In response to the Staffs comment, the Company has revised the disclosure on the cover page and pages 56, 156 and 157 of Amendment No. 2 to Registration Statement.
The Company respectfully submits to the Staff that it currently does not plan to rely on the controlled company exemptions, but it has included the disclosure that it may rely on such exemptions.
2. Please discuss whether the company may issue additional Class B ordinary shares and how this may be dilutive to your Class A ordinary shareholders.
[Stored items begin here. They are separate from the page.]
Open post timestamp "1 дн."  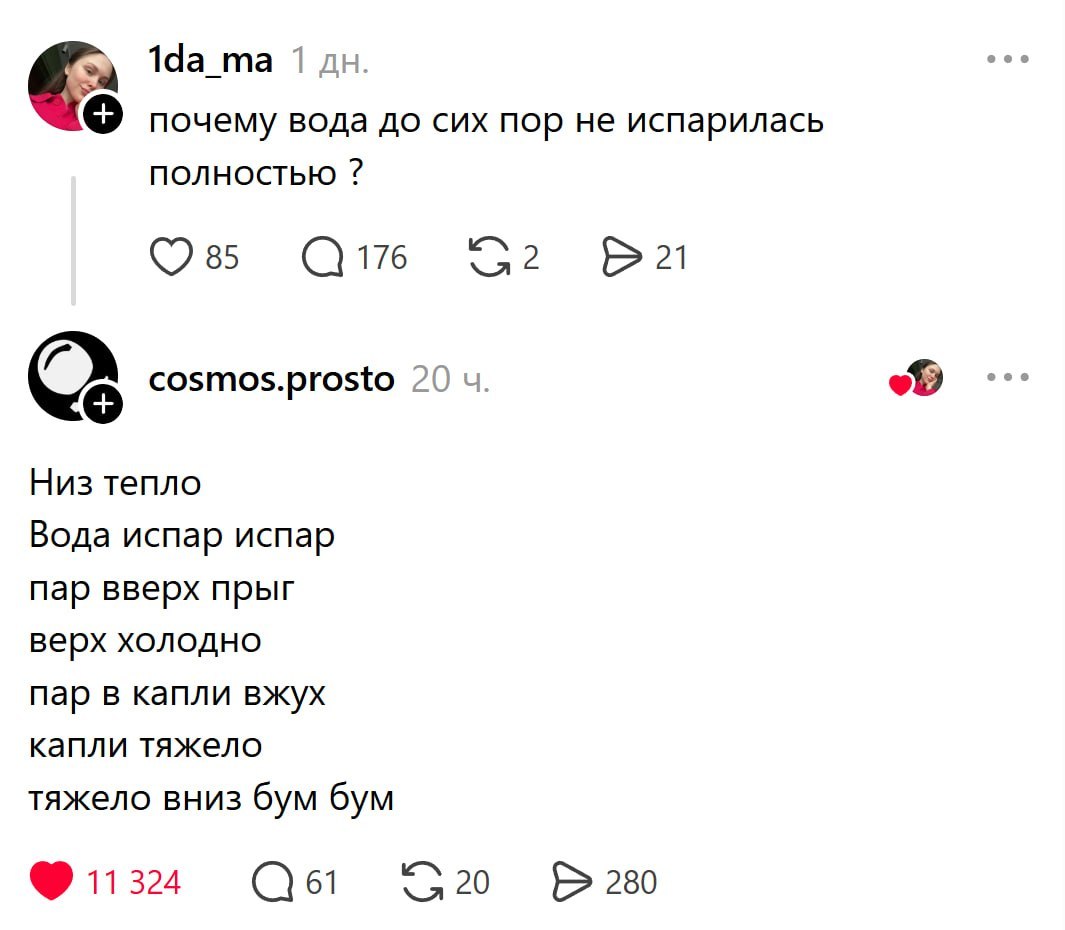[329, 62]
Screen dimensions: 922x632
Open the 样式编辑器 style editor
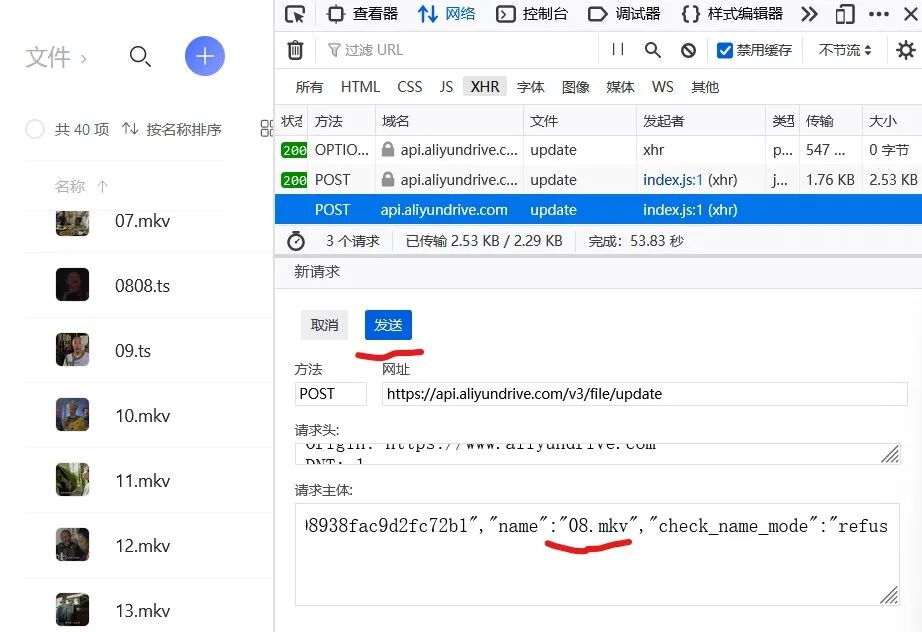745,14
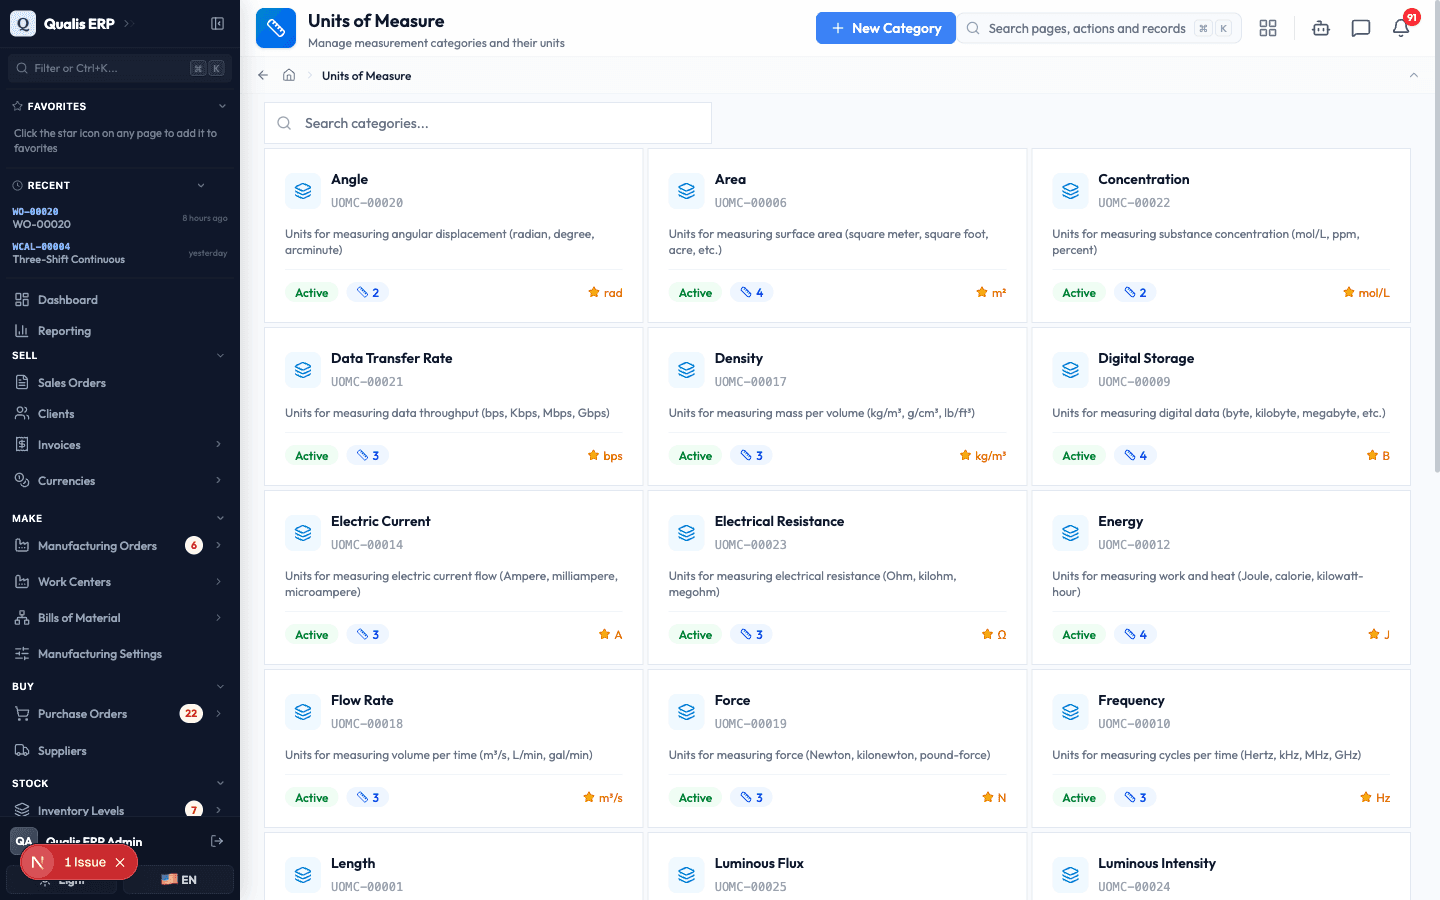1440x900 pixels.
Task: Open the apps grid icon
Action: (1268, 28)
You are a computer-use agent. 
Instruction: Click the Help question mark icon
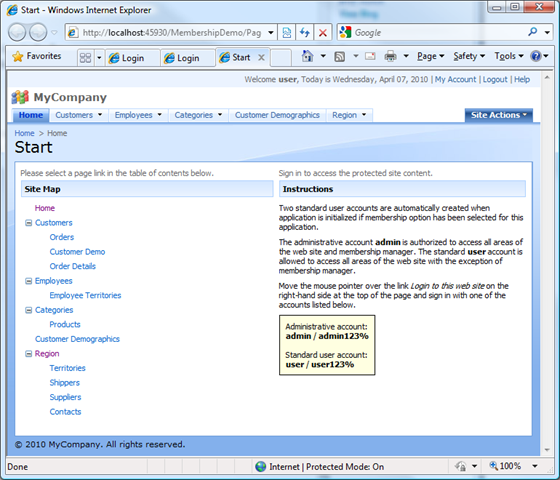[535, 56]
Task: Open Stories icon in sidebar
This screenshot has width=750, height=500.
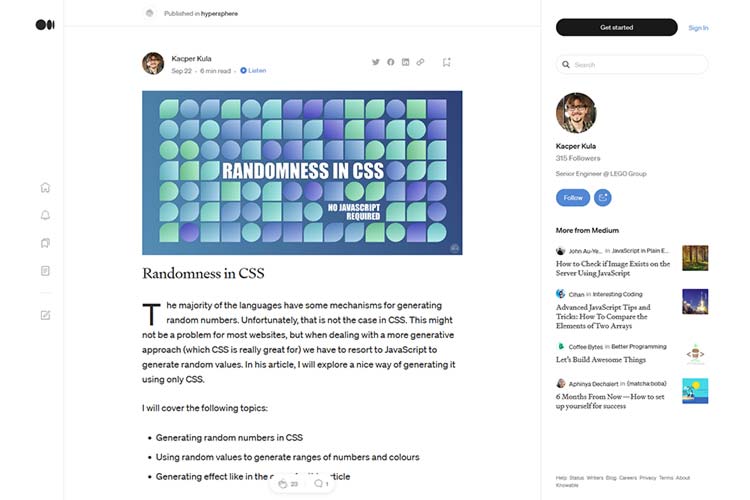Action: click(45, 270)
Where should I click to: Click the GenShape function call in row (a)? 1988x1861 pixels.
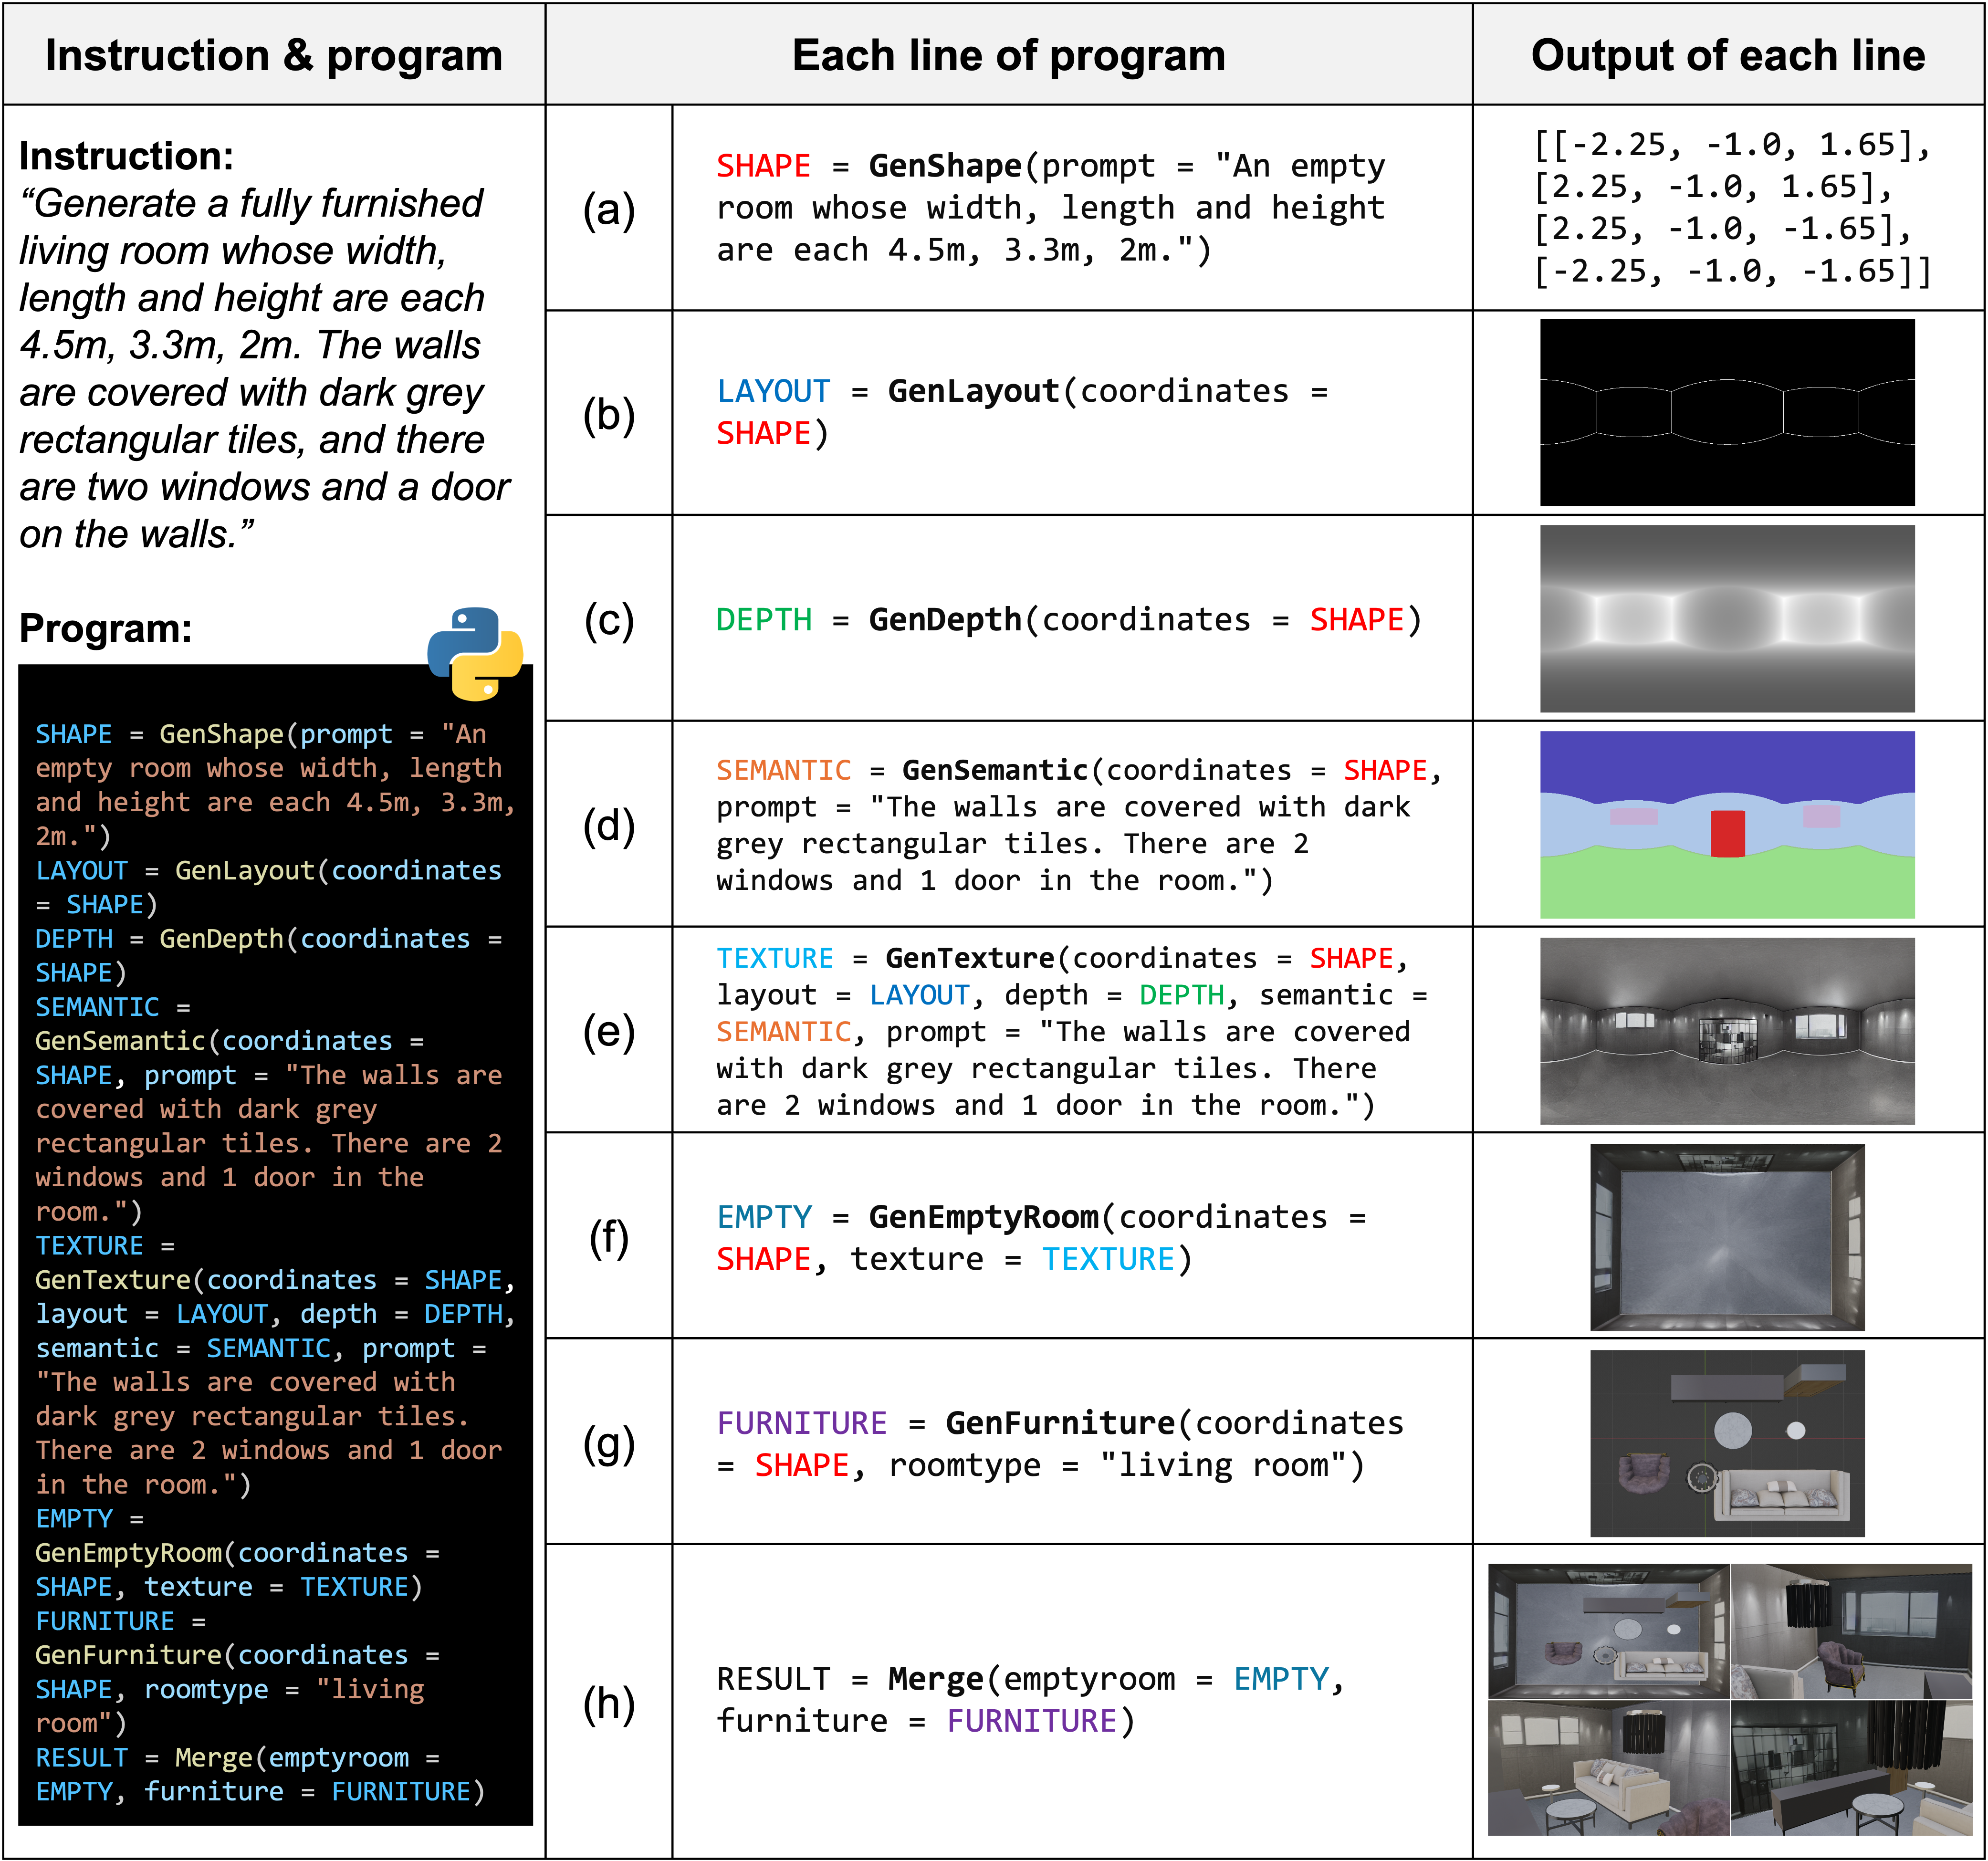click(x=944, y=165)
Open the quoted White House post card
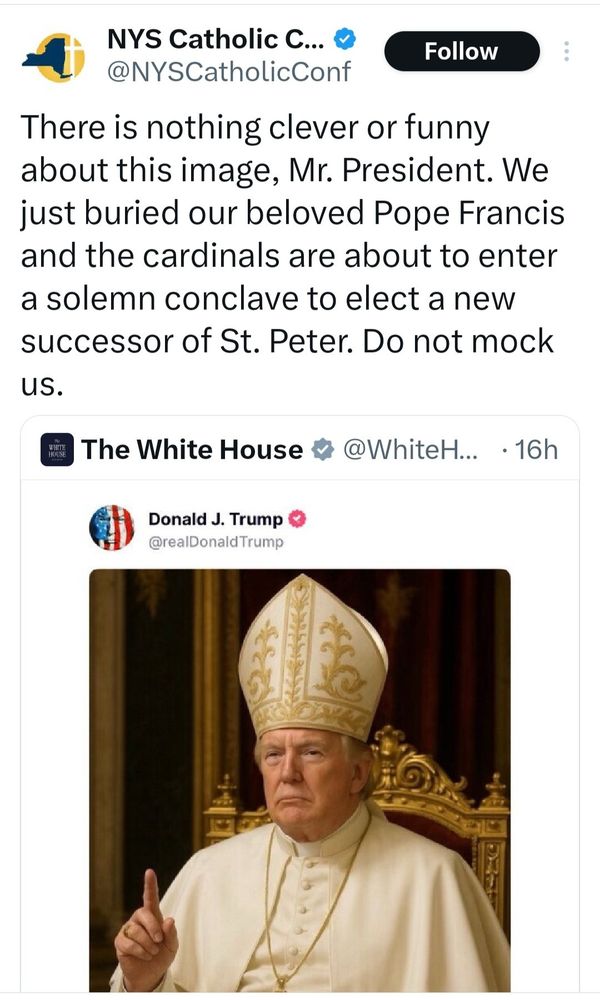 pos(300,704)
Furthermore, please discuss the percentage of outstanding shares that the Class B shareholders must keep to continue to control the outcome of matters submitted to shareholders for approval.
In response to the Staffs comment, the Company has revised the disclosure on pages 55 and 56 of Amendment No. 2 to Registration Statement.
3. We note the statement on page 180 that your deposit agreement provides that ADS investors waive the right to a jury trial, including claims under the U.S. federal securities laws. Please provide risk factor disclosure discussing the impact this provision has on shareholders, including but not limited to the enforceability of the provisions, increased costs to bring a claim, limited access to information and other imbalances of resources between the company and shareholders, and that these provisions can discourage claims or limit shareholders´ ability to bring a claim in a judicial forum that they find favorable.
In response to the Staffs comment, the Company has revised the disclosure on page 61 of Amendment No. 2 to Registration Statement.
Principal Shareholders, page 159
4. Please provide the information regarding the beneficial ownership following the offering.
The Company respectfully submits that information regarding the beneficial ownership following the offering is not yet available, and it will further amend the registration statement on Form F-1 as soon as such information becomes available.
Cooley HK
Registered Foreign Law Firm in Hong Kong (USA)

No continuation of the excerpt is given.